I currently do something similar to what you do.

  1. checkout from svn repos save it under $HOME/svnhgrepos/project1
  2. goto $HOME/svnhgrepos/project1, hg init, hg commit
  3. change $HOME/svnhgrepos/project1/.hg/hgrc to automatically update on push
  4. clone $HOME/svnhgrepos/project1 to $HOME/code/project1-clone.
  5. goto $HOME/code/project1-clone, hg qinit (mercurial queues)
  6. do all the development, commit it (just one changeset per feature/bugfix) and push it to $HOME/svnhgrepos/project1
  7. Goto $HOME/svnhgrepos/project1, and perform 'svn ci'
  8. I have not done this step in my setup. Now you may write a hg hook, to automatically peform a 'hg update' and a 'svn commit'
    
       e.g (i have not tested this)
       in $HOME/svnhgrepos/project1/.hg/hgrc   
       [hooks]
       changegroup.hg-update = hg update >&2
       changegroup.svn-commit = svn commit -m "hg log --template '{desc}' -r ."
       
    


I took Ry4an's answer and added add/remove handling. Here it is:

for therev in $(seq $(hg id -n -r .) $(hg id -n -r tip)) ; do
  hg update -C $therev
  svn st | perl -lne 'if (/^([?!])\s*(\S*)/) { my $command = ($1 eq "?") ? "add" : "rm"; my $fname=$2; $fname =~ s[\\][\/]g; system(qq(svn $command $fname));}'
  svn commit -m "$(hg log --template '{desc}' -r .)"
done

I found the -C was required when branches were involved. This gets pretty ugly, though, since files get removed and re-added when switching between branches. Also generally, renames info is lost, as well as the dates and identity of original commiter, of course.


It looks like you could use hg convert to do what you want retroactively. Enable the ConvertExtension and then just do hg convert -d svn file/path/to/mercurial/repo svn://repo/path/ though I've not tried it.

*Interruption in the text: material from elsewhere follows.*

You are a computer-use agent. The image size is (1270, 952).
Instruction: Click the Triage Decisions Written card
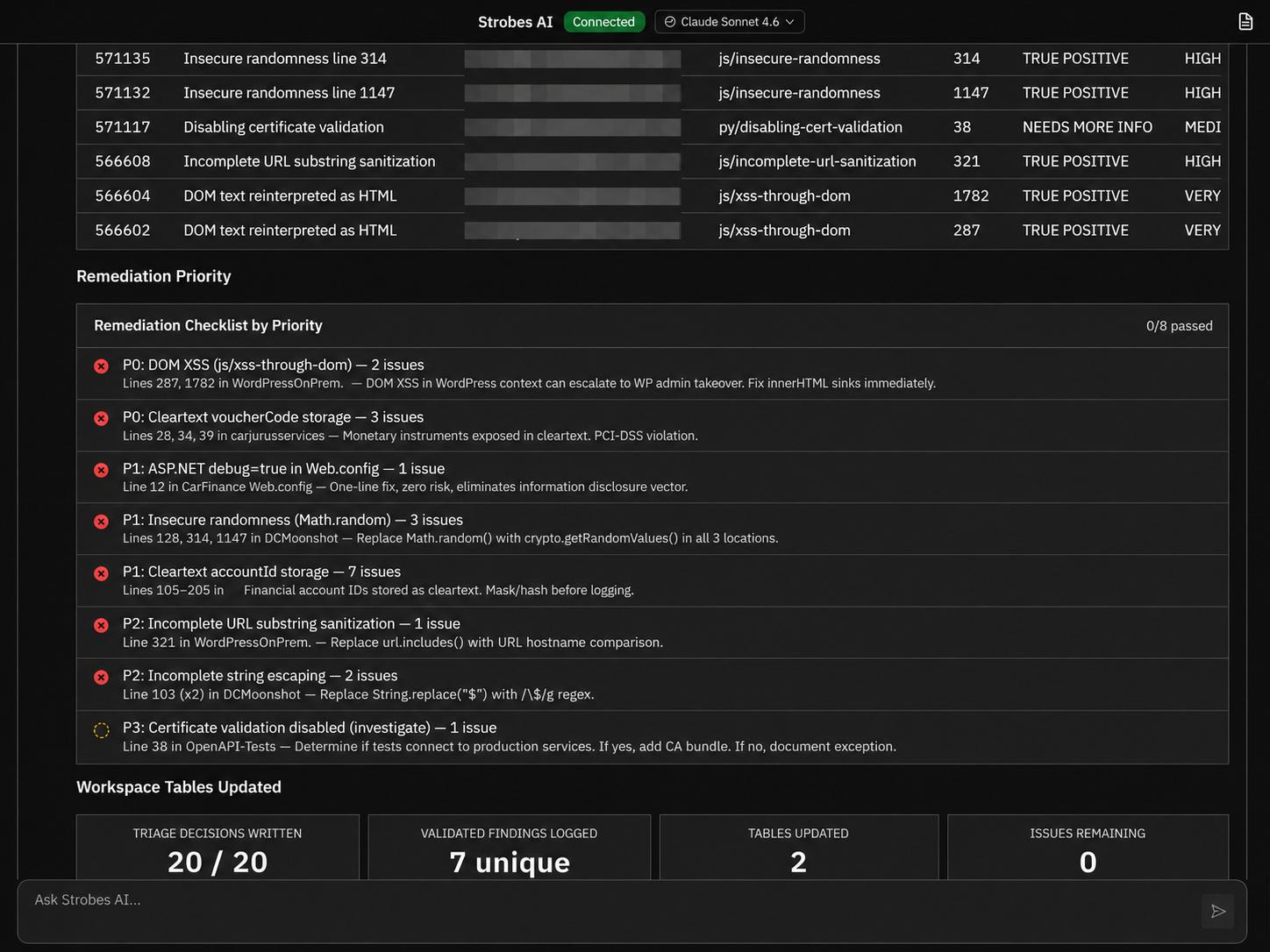(x=218, y=848)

This might not be exactly what you want, but I think you might find this of use at some point. And, others may as well...

I work on Windows 7 OS, and I use both Mercurial (TortoiseHg) and Subversion (TortoiseSVN) for source control. Why? Well, what we have found, on our very small team of about 8 people, is that Mercurial is very convenient to use as a "personal" safety net, but is very confusing to some of our folks (eg, the FPGA engineers working in Verilog). The whole "push" and "pull" think with the requirement to merge a whole stack of other people's changes into yours was not welcomed with open arms. It seemed burdensome, and in one case, an engineer lost all of her work due to misunderstanding some of the nuances of how Mercurial does these things. There was fortunately another copy (she's a smart engineer!) so all was not lost, but it demonstrated how Mercurial's operations could be confusing and difficult to predict, at least for some people.

Mercurial's strength (IMO) is the ease with which you can switch between various development branches, and with the TortoiseHg tool, visualize the version tree and pick what you want to work on. You can very easily (and quickly!) save your work, grab another branch or start a new one, to do some experiments or pursue an alternative approach. As a convenient personal safety net and branch-switching workbench tool, it is superb. I use it all the time as I'm developing and testing my code.

Subversion, on the other hand, makes a very easy to use "team" server. People find it easy to understand how it works. Tagging and branching are not as intuitive, but we don't do this very often. Updates, merges, and checkins seem more intuitive and easier to manage.

It turns out, you can actually manage a single working copy using BOTH Mercurial and Subversion -- simultaneously! You can either checkout from SVN, then use Mercurial to "create repository here", or do it the other way around. You have to edit the ignore settings of SVN to ignore all the .hgxxxx files in your working copy folder, and have Mercurial ignore the .svn directory. Once you've done that, the command line or shell extension tools for either system continue to work just as they have, and you are now managing your code in two different repositories!

I was skeptical at first, but I really wanted the convenience of day to day Mercurial, with the central-server compliance of Subversion, which is what our team has chosen for the shared code repository. This way of working gives you the best of both worlds with no downsides that I have noticed so far.